Your tasks.
A: From the Metropolis-Hastings passage, list every factor in the acceptance ratio when it is written as products of likelihood and prior.
B: Shorten the paragraph of the Metropolis-Hastings passage that starts "As more and more values are sampled" into a single brief sentence, keeping its main point.
C: In the Metropolis-Hastings passage, what is done with a proposal when the acceptance ratio does not exceed one?
** begin Source passage **
Solved – Metropolis Hastings – Acceptance ratio, proposal and lkelihood

markov-chain-montecarlomcmc-acceptance-ratemetropolis-hastings

From a previous post :

First to explain the MH algorithm, it's used to approximate
numerically a target distribution, in this case $p(\theta|D)$. At
each stage of the algorithm:

  1. A value $\theta_{proposed}$ is proposed using the jumping or proposal distribution.
  2. An acceptance ratio is calculated, equal to $\frac{p(\theta_{proposed}|D)}{p(\theta_{current}|D)}$. Because we
    cannot calculate $p(\theta|D)$ directly, we leverage the proportional
    expression of Bayes rule and calculate this quotient using the
    products of likelihood and prior corresponding to
    $\theta_{proposed}, \theta_{current}$. That is, the acceptance ratio
    is:

$$\frac{p(D|\theta_{proposed})p(\theta_{proposed})}{p(D|\theta_{current})p(\theta_{current})}$$

  1. If this ratio exceeds one—intuitively, if the proposed parameter value is more likely given data and prior—we accept this proposal. If
    not, we accept it with probability equal to the ratio.

As more and more values are sampled in this way, the trace of $\theta$
values more and more closely approximates the true distribution of
$\theta$.
** end Source passage **
** begin Data section **
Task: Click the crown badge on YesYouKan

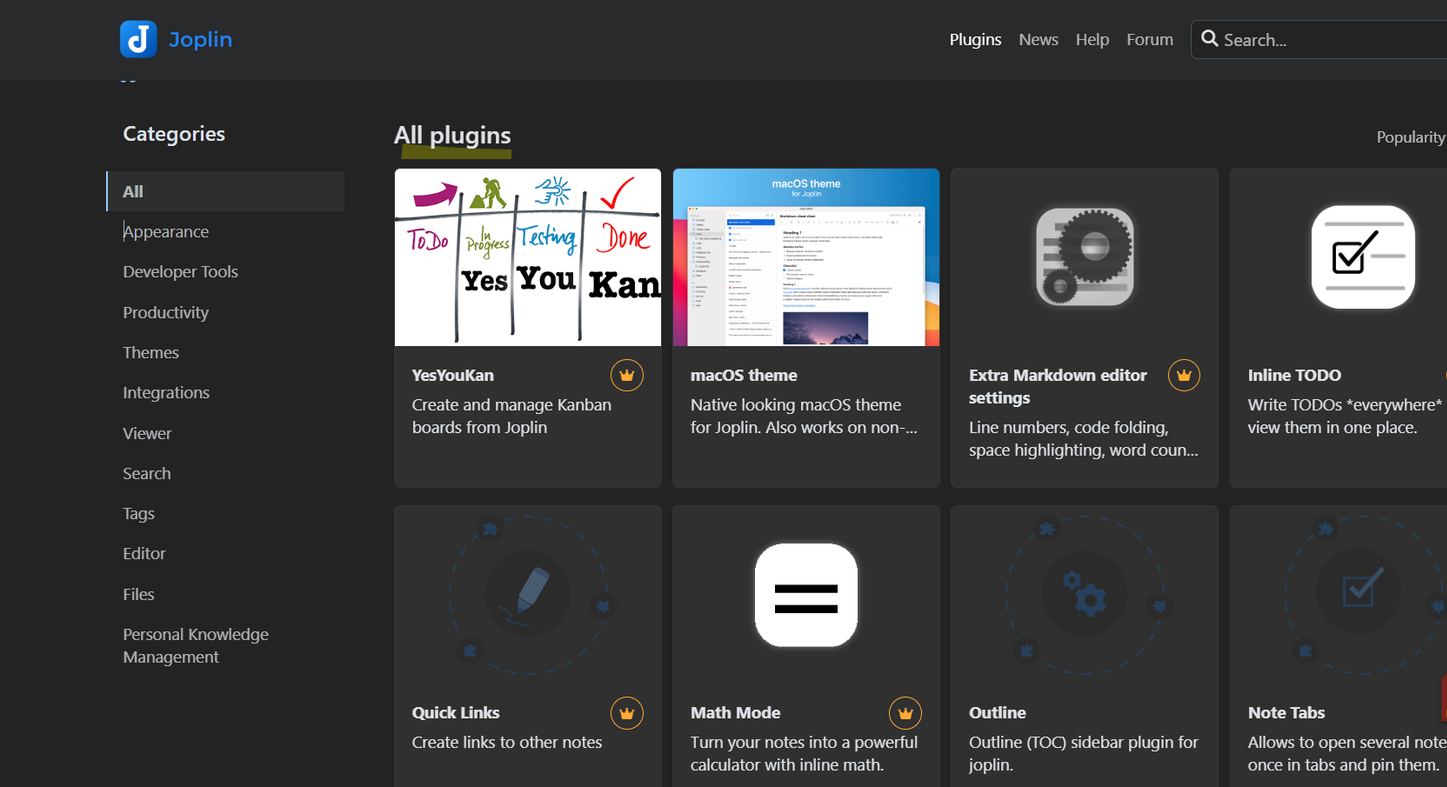Action: click(627, 375)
** end Data section **
Exercise responses.
A:
- p(D|θ_proposed), the likelihood of the data given the proposed value
- p(θ_proposed), the prior of the proposed value
- p(D|θ_current), the likelihood of the data given the current value
- p(θ_current), the prior of the current value

B: The more values are sampled, the more closely the trace of θ matches θ's true distribution.

C: It is accepted with probability equal to the ratio.